EXTRAHIERTER TEXT:
Eva Weber sagte, im Städtetag sei man der Meinung, dass es besser gewesen wäre, wenn der Freistaat vorher das Gespräch gesucht hätte. Mit seiner Aussage, dass er den Kommunen ein „Angebot“mache, habe Söder Erwartungshaltungen bei Eltern geweckt, so Wild. Letztlich hätten Kommunen gar keine andere Wahl, als in die Beschaffung zu gehen, zumal auch das Risiko bestehe, dass der Freistaat im Winter bei hohen Inzidenzen verfüge, dass nur noch Klassen mit Filter im Zimmer in die Schule gehen dürfen. Ob dies tatsächlich das Corona-Risiko senke, sei offen. Man könne Eltern aber verstehen, die nun die Anschaffung fordern. „Wir sind uns bewusst, dass das ein sensibles und emotionales Thema ist, weil es um die Gesundheit der uns anvertrauten Kinder und Lehrkräfte geht“, so Wild. Dennoch habe das Vorpreschen des Landes vor allem für eines gesorgt: Verunsicherung. Eva Weber sprach von einem vom Freistaat gelegten „Ei, das wir nun ausbrüten müssen“.

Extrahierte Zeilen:
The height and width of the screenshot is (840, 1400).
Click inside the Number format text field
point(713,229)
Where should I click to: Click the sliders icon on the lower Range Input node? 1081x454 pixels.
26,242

ARBEITSAUFTRAG: Schreibe den Text über die Anschaffung von Luftfiltern für Schulklassen weiter, beginnend nach seinem letzten Satz. Die Zeilen spielen hierfür keine Rolle.

ÜBUNGSERGEBNIS:
Immerhin, schob Weber nach, habe Bayern die Kommunen in der
Corona-Pandemie besser unterstützt als andere Bundesländer. Söder hatte am Montag bei einem Besuch der Augsburger CSU bekräftigt, dass es „Pflicht und Schuldigkeit“sei, alles für sichere Schulen zu tun, solange keine flächendeckenden Impfungen der Schüler möglich seien. Neben dem Testkonzept seien Luftfilter ein Baustein der Strategie. Die Stadt betont, dass die Geräte andere Maßnahmen wie Lüften, Abstandsregeln, Tests, gestaffelter Schulbeginn und Impfen keinesfalls ersetzen könnten. „Manch einer denkt da vielleicht: Jetzt steht Technik im Zimmer und alles ist gut, aber das ist nicht der Fall“, so Weber. Auch das Robert-Koch-Institut habe klar gemacht, dass nur die Kombination aller Maßnahmen für relative Sicherheit sorge. „An den geöffneten Fenstern wird sich nichts ändern.“Langfristig will die Stadt auf Lüftungsanlagen in Schulen setzen, die nicht die Raumluft umwälzen und sie über einen Filter säubern, sondern tatsächlich für einen Luftaustausch sorgen, indem sie Frischluft nach innen bringen. Allerdings brauche dies Zeit. Das aktuelle Förderprogramm des Bundes läuft bis Ende 2021.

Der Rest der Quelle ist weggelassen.